Marlborough’s entrepreneurship program has evolved significantly since it first began four years ago. There are now four courses offered: Middle School Entrepreneurship, Design Your Future, Design for Social Impact and Marlborough Xcelerator.
“The classes are modeled to mirror real life and what real life will look like after college when you might be looking for a job or you have to market yourself or sell an idea,” Director of Entrepreneurship and Innovation Regina Rosi Mitchell said. “We realized through many interactions with students throughout the year that we could design courses that actually teach students how to take action, how to make an impact and how to take those ideas and turn them into a reality.”

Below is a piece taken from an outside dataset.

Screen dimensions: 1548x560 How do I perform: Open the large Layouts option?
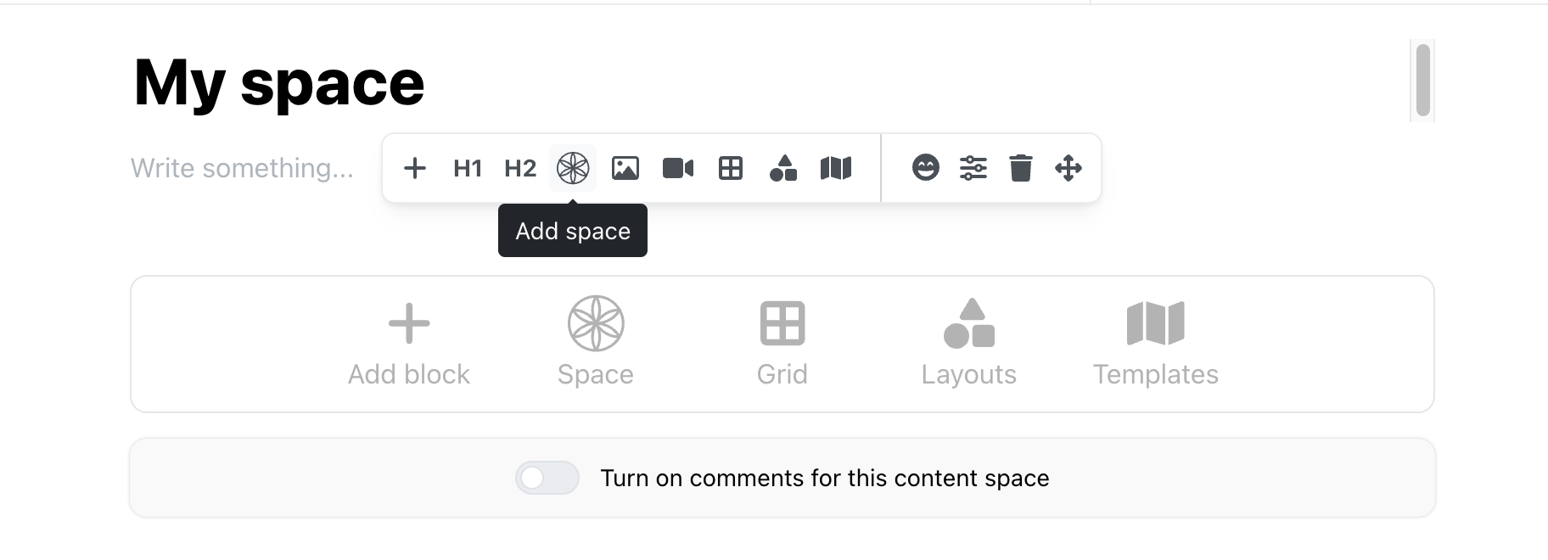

In the Middle School Entrepreneurship course, students learn the basics of entrepreneurship, like how to be productive, how to be effective in a specific community (whether it be a school community, sports community, culturally alike community, etc.) or how to utilize resources like technology. Students also learn the “Lean Startup Method,” which emphasizes creating businesses and products with the objective of shortening product development cycles. Students implement this method by selling their own products at the kiosk in the CEI. Ultimately, the students pitch these products to a team of industry professionals to see if their business model is feasible.
In the Design Your Future course, often referred to as Entrepreneurship 101, Upper School students have the opportunity to intern for Los Angeles-based startups founded by women, such as Tea Drops, a new company which sells all kinds of teas and tea kits. Tea Drops was founded in 2015 by female entrepreneur Sashee Chandran. Chandran was influenced by her Chinese and Sri Lankan heritage and fell in love with tea at an early age. Her on-the-go lifestyle inspired her to develop a bagless, organic tea experience. Right now, students are in the six-week process of developing solutions to how to best sell Tea Drops’ products (design of packaging, tea flavors, etc.).
“The class teaches important life skills that you will need to use later in life, after college, regardless of your profession,” entrepreneurship student Arriana Stravapoulous ‘21 said.
For instance, students practice public speaking, presentation building, digital storytelling, data analysis, market research and design thinking, which can consist of the packaging for a product or the design of a website. The Marlborough Xcelerator, officially titled Honors Capstone Program in Entrepreneurship, combines these skills in a year-long individual project in which students launch their own company. The most recent additions to this course are hybrid capstones, which combine different disciplines.
“The world is increasingly interdisciplinary. It is so rare these days that people are just one thing,” Rosi Mitchell said. “I call it the world of hyphenates. Maybe you’re a teacher or an influencer. Maybe you’re a yoga teacher and on the side you’re a tutor. We wear all these different hats,” Rosi Mitchell said.
Lastly, Design For Social Impact (An Interdisciplinary Exploration in Entrepreneurship, Social Justice and Technology) is the most recently added entrepreneurship course at Marlborough. In this course, students develop a business plan for a social enterprise and think about how technology can be used to address social issues. With the resources offered in the CEI, students are able to learn computer skills like data visualization and form their own websites. This course also discusses why such injustices or inequalities exist in the first place.
“To know why certain injustices or inequalities exist in the first place you have to understand the system that creates these problems. If you are building a solution for any community, or person besides yourself, you have to make sure that you really understand that community you are trying to solve for,” Rosi Mitchell said.